Required work. Across the data below, count every line where the string "agent" appears. Answer with the number alone.

── Records shown

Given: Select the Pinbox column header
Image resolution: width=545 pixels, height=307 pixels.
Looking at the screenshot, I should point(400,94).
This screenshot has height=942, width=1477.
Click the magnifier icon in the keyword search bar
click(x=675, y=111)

────
── Records shown

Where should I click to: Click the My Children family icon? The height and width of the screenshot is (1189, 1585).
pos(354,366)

────
── Records shown

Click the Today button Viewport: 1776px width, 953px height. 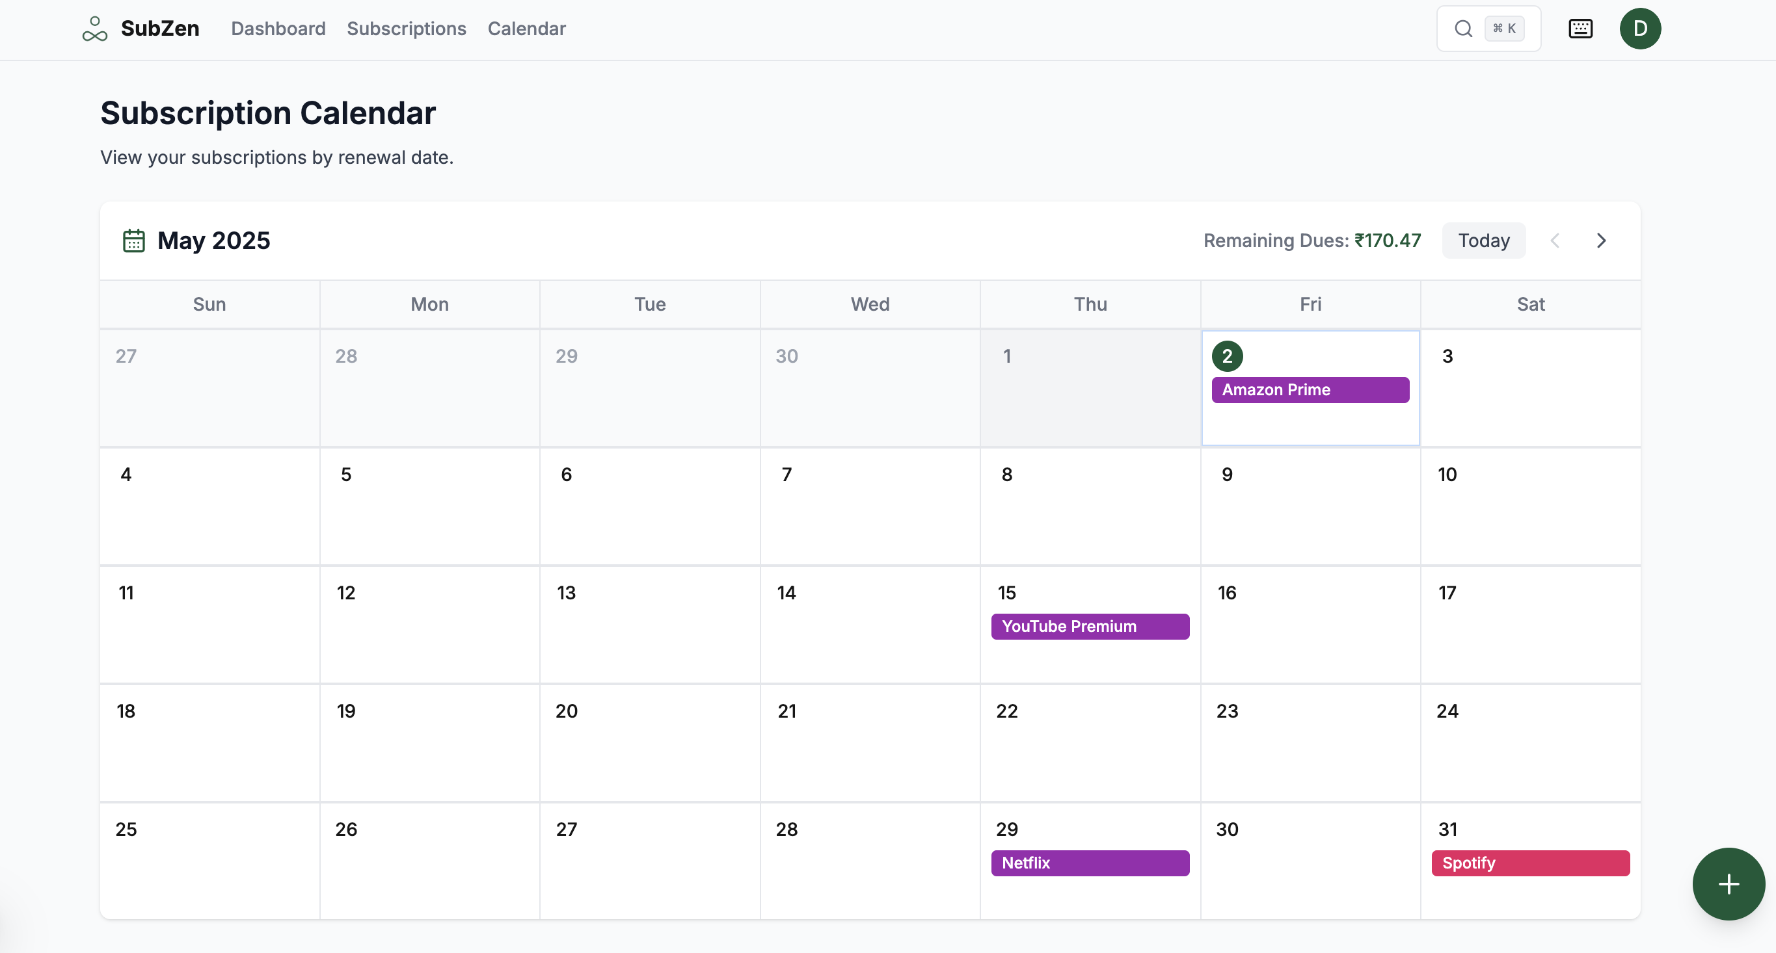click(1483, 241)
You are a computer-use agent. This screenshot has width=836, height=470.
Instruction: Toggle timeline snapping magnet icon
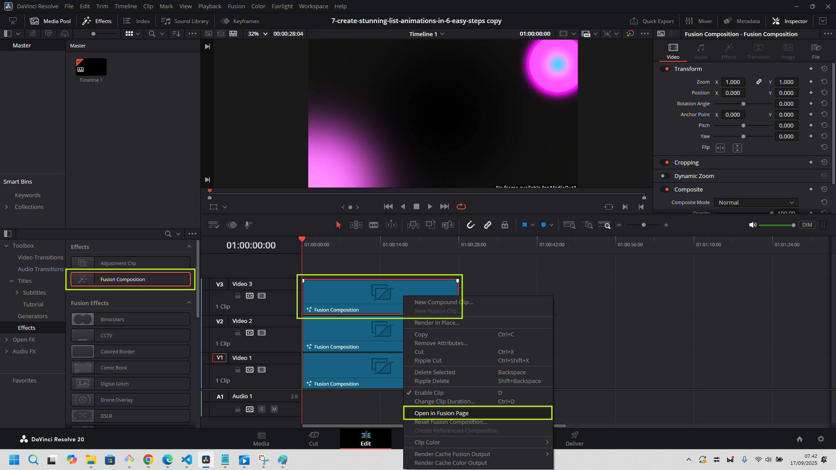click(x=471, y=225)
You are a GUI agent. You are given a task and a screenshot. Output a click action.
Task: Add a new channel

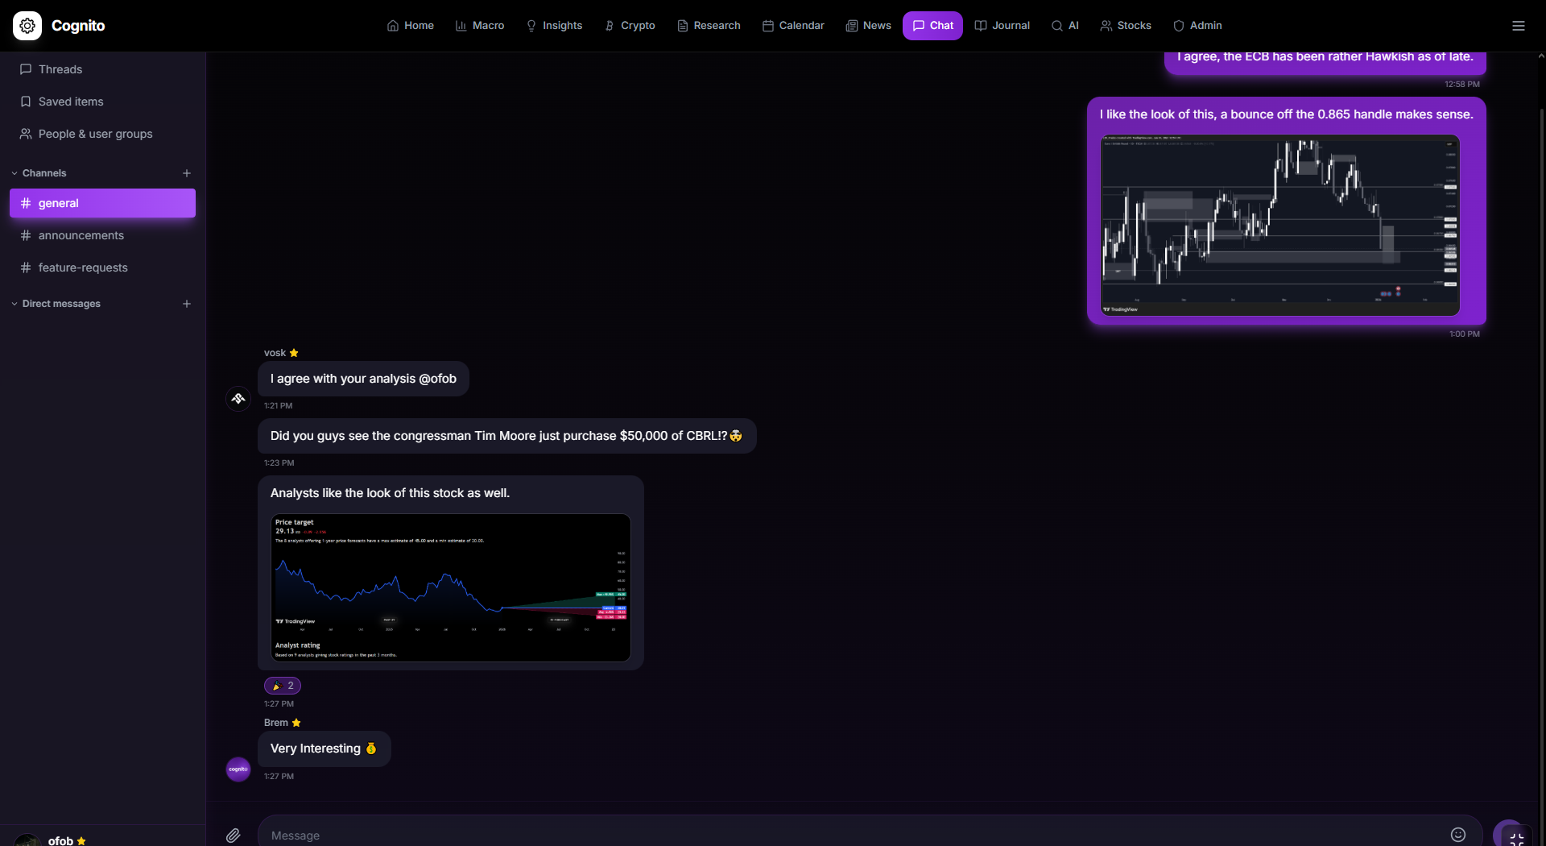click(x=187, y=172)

────

Worked solution. 2